5 On the trial costs, the appellant submits there should be no order as to costs. The respondent sought to establish that the appellant was wholly liable for the accident. She has been unsuccessful, liability having now been apportioned on appeal.
(Page 4)
6 The respondent submits that the respondent was substantially successful on the appeal and costs should follow the event. The issue of contributory negligence was ancillary to the appeal and it would be unfair to reduce the respondent's costs by one-third. On the costs of the trial, the respondent submits that the order for costs in her favour should not be disturbed. Even in light of the decision of this court, the respondent was substantially successful at trial.

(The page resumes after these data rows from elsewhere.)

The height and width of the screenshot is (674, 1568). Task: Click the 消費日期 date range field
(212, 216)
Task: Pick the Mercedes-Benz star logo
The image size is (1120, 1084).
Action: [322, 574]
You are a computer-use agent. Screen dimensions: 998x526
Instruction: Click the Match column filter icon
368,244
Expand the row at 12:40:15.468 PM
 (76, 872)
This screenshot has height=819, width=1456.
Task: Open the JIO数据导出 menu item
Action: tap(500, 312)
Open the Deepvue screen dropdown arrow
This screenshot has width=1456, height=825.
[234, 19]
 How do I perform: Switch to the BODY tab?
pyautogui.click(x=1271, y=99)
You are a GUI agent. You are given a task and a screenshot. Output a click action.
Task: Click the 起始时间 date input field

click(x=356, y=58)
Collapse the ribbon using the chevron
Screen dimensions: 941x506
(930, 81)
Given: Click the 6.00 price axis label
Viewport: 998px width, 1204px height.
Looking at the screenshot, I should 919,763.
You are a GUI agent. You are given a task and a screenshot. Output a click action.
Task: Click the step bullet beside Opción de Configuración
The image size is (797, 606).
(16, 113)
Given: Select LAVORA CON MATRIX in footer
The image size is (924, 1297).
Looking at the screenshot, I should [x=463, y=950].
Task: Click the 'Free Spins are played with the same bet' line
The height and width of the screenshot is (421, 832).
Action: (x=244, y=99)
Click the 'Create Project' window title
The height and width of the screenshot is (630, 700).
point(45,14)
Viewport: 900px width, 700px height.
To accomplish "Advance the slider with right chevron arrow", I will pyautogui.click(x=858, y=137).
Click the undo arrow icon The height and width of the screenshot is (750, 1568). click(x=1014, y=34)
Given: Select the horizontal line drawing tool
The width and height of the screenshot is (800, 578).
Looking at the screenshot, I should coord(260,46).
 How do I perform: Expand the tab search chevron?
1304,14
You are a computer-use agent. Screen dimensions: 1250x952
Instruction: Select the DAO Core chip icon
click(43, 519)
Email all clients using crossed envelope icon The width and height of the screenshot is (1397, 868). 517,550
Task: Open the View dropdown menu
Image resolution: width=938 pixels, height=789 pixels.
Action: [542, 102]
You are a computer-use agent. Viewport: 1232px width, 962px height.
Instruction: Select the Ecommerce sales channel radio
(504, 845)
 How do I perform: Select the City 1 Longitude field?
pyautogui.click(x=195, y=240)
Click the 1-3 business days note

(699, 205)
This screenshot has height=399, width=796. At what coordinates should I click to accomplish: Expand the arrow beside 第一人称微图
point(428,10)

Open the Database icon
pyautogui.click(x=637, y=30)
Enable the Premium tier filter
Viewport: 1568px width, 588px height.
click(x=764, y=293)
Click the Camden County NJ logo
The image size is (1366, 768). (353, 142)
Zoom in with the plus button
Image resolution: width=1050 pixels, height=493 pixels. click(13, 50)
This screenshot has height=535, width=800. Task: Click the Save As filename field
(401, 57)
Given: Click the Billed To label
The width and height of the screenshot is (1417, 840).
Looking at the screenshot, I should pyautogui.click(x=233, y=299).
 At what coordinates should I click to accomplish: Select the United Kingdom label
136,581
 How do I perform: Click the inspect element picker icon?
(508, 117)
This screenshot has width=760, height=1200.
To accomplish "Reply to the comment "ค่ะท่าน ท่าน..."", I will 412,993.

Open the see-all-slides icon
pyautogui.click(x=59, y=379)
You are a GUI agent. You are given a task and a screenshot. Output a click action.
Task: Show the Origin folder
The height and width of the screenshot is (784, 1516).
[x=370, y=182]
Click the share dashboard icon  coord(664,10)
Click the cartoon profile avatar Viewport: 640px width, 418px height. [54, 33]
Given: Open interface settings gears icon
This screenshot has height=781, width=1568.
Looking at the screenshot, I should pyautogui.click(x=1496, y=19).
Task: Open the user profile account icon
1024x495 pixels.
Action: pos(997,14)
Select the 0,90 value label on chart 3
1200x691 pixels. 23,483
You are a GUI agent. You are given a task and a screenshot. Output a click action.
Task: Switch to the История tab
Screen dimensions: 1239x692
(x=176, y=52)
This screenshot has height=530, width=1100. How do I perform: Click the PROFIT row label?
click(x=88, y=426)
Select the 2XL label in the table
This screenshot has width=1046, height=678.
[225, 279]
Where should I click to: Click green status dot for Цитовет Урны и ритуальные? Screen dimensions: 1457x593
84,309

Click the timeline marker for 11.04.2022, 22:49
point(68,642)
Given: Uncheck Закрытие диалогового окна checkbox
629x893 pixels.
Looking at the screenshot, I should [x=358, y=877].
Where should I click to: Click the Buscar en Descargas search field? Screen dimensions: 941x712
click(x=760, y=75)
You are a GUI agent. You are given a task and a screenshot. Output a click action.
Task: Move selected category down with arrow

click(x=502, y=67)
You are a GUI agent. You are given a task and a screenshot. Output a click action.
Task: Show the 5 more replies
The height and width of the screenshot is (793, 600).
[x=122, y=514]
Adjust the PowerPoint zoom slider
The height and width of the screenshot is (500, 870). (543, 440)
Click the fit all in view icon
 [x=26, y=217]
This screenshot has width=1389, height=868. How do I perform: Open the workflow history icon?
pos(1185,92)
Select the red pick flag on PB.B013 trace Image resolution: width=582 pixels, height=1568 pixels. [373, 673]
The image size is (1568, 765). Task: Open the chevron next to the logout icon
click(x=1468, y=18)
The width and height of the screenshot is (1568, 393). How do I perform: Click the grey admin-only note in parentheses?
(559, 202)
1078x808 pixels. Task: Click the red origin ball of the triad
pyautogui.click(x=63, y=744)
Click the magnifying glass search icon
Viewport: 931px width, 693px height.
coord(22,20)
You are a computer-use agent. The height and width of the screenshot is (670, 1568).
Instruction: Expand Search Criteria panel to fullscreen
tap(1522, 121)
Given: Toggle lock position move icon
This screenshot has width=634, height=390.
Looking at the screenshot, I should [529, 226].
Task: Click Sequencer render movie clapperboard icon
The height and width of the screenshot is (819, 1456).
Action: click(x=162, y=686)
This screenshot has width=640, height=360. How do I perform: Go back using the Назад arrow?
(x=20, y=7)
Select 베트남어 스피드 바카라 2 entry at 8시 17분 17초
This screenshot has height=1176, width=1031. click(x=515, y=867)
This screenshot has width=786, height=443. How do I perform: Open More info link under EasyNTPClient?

7 The court has a general discretion as to the costs of proceedings before it: Supreme Court Act 1935 (WA) s 37. Ordinarily, the court will order that the successful party recover their costs of the proceedings: Rules of the Supreme Court 1971 (WA) O 66 r 1. But in the exercise of its discretion the court may apportion costs where one party has succeeded on some issues but failed on others. However, there can never be any hard and fast rule and each case must depend upon its own particular circumstances. Where there is a mixed outcome in proceedings, the exercise of the discretion as to costs will often depend upon matters of impression and evaluation; mathematical precision is illusory: Dodds Family Investments Pty Ltd v Lane Industries Pty Ltd (1993) 26 IPR 261; Amaca Pty Ltd v Moss [2007] WASCA 162(S) [6].
8 In the present case, we would not interfere with the order of the trial judge that the appellant is to pay the respondent's costs of the action to be taxed. The respondent was substantially successful at trial even on the basis of an apportionment of liability on her part of one-third. There is no reason that costs should not follow the event.
9 While the appellant was successful in part on the appeal, resulting in a reduction of the damages payable to the respondent by one-third, it was unsuccessful in overturning the finding that it was negligent. But having regard to the way in which the appeal was argued, this is not a case where the time occupied by the issues of liability and apportionment respectively can readily be differentiated. There was a good deal of overlap between the two and it cannot be said that one was clearly predominant. The best that can be said is that the appellant succeeded on one issue and the respondent succeeded on the other.
10 In the circumstances, in our view the appropriate order is that each party bear their own costs of the appeal.